Jailbreaking LLMs Without Gradients or Priors: Effective and Transferable Attacks
- URL: http://arxiv.org/abs/2601.03420v1
- Date: Tue, 06 Jan 2026 21:14:13 GMT
- Title: Jailbreaking LLMs Without Gradients or Priors: Effective and Transferable Attacks
- Authors: Zhakshylyk Nurlanov, Frank R. Schmidt, Florian Bernard,
- Abstract summary: We introduce RAILS, a framework that operates solely on model logits.<n>By eliminating gradient dependency, RAILS enables cross-tokenizer ensemble attacks.<n> Empirically, RAILS achieves near 100% success rates on multiple open-source models and high black-box attack transferability to closed-source systems like GPT and Gemini.

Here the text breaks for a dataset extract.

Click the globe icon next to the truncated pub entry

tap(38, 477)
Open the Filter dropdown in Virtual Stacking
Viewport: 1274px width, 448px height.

- Score: 22.52730333160258
- License: http://creativecommons.org/licenses/by/4.0/
- Abstract: As Large Language Models (LLMs) are increasingly deployed in safety-critical domains, rigorously evaluating their robustness against adversarial jailbreaks is essential. However, current safety evaluations often overestimate robustness because existing automated attacks are limited by restrictive assumptions. They typically rely on handcrafted priors or require white-box access for gradient propagation. We challenge these constraints by demonstrating that token-level iterative optimization can succeed without gradients or priors. We introduce RAILS (RAndom Iterative Local Search), a framework that operates solely on model logits. RAILS matches the effectiveness of gradient-based methods through two key innovations: a novel auto-regressive loss that enforces exact prefix matching, and a history-based selection strategy that bridges the gap between the proxy optimization objective and the true attack success rate. Crucially, by eliminating gradient dependency, RAILS enables cross-tokenizer ensemble attacks. This allows for the discovery of shared adversarial patterns that generalize across disjoint vocabularies, significantly enhancing transferability to closed-source systems. Empirically, RAILS achieves near 100% success rates on multiple open-source models and high black-box attack transferability to closed-source systems like GPT and Gemini.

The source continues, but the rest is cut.